Wednesday, February 9, 2011

Engineering Dictionary

I'm adding new technical terms to the Engineering Dictionary all the time. I try to keep the pages a certain length, so from time to time I divide them up to keep the page lengths about the same.
One new page starts with the Pull-Down Resistor Definition, which was divided off from the page starting with the Definition of PRBS. It doesn't matter which page a technical definition is on, except for page length, because at the top of each page is a directory for that particular letter. So a visitor can quickly move to the correct page with out having to scroll through a number of engineering definitions they may not be interested in.
 A second update was made to the page starting with the PCB Term Via, as in a plated hole in a printed wiring board. The new follow on page starts with the Definition of Volt.

I don't divide the pages up that often because there are a number of issues with making a new page from an existing page, plus the pages grow in size slowly. Of course it takes a few weeks for the new page to be found by the search engines. With Google that also means that it will be at least 3 months for the new listing to receive a page rank. Following that lack of page rank also implies that terms that were search-able may no longer be found in a search, until they get a little page rank.

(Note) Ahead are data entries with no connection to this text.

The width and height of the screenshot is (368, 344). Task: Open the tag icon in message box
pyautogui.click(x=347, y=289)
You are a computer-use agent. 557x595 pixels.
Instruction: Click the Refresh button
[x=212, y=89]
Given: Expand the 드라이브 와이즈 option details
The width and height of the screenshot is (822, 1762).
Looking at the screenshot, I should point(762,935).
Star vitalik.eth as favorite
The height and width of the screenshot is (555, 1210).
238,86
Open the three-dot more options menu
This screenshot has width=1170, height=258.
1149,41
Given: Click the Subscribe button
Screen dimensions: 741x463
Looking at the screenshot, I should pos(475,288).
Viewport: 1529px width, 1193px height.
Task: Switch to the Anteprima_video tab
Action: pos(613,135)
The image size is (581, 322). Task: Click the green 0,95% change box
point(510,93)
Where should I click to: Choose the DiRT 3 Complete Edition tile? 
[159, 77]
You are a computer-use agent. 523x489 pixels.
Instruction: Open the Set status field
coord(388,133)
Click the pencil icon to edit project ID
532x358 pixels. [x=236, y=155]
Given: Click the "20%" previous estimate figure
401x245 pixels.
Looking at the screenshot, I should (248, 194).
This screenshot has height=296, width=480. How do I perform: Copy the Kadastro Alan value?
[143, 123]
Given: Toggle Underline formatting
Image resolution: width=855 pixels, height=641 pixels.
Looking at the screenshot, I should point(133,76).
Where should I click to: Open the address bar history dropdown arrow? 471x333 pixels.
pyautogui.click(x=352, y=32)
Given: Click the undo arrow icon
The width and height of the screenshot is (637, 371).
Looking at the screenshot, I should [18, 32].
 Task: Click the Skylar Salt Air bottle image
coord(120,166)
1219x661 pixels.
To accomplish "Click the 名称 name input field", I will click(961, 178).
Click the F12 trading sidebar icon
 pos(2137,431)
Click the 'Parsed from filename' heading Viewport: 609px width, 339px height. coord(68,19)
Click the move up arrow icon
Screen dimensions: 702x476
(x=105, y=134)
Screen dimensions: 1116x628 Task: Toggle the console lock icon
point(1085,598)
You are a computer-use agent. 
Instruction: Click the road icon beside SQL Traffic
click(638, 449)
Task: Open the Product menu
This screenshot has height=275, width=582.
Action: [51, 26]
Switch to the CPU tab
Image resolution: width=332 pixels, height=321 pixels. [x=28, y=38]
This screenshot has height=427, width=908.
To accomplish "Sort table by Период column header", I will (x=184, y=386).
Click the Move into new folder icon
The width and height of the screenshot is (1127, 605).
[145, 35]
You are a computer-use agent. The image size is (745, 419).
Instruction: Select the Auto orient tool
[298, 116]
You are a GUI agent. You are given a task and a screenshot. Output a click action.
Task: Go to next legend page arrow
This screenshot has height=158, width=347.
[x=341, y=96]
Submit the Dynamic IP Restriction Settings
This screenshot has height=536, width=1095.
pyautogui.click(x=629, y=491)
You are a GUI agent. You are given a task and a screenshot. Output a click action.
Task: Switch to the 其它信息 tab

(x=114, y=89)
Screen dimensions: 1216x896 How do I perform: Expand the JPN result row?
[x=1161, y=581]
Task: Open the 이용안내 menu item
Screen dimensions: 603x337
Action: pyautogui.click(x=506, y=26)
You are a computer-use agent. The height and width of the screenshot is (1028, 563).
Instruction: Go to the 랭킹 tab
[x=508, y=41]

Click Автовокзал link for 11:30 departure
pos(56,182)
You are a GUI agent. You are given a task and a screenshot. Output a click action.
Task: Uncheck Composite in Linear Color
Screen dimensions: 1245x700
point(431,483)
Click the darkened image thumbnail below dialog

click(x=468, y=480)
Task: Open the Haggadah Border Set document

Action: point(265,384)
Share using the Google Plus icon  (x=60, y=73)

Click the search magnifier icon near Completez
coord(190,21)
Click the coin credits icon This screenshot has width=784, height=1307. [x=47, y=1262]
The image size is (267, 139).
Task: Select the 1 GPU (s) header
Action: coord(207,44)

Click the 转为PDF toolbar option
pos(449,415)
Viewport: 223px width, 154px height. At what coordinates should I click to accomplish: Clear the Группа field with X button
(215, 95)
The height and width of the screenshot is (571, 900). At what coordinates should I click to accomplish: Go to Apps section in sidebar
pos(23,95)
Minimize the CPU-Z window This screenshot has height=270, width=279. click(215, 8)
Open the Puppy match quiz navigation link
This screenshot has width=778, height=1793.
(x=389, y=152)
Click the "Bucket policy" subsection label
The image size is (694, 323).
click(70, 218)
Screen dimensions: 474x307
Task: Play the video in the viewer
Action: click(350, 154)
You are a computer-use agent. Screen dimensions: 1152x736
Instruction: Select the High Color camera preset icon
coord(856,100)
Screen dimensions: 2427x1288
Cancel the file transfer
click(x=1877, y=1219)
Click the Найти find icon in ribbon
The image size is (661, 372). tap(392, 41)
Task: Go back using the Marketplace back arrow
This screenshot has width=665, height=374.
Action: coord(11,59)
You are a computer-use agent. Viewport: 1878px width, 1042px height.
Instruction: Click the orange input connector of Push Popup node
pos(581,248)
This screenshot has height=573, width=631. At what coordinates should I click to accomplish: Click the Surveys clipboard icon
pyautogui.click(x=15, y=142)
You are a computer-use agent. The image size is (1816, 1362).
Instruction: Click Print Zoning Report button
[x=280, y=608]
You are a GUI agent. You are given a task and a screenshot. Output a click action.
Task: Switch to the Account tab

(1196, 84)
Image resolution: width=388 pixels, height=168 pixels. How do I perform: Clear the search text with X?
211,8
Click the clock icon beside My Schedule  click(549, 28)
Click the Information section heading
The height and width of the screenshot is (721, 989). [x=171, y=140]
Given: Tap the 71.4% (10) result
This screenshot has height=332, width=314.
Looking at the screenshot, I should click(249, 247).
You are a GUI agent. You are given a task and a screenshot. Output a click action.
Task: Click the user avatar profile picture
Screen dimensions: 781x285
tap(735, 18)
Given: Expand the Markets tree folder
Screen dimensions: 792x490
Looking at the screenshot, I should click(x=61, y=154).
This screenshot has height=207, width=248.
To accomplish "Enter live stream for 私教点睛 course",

Another problem with this type of new page is that the page that was just generated appears to have duplicate content to the page it was derived from. Remember the existing page was already in a search engine cache, so when the new page shows up it looks just like the 'older' page. So it takes some time before both pages are spidered [by the search engines] and appear to be different. The bottom line is that any definitions residing on the new page are unreachable by the search engines for some months, new page or not.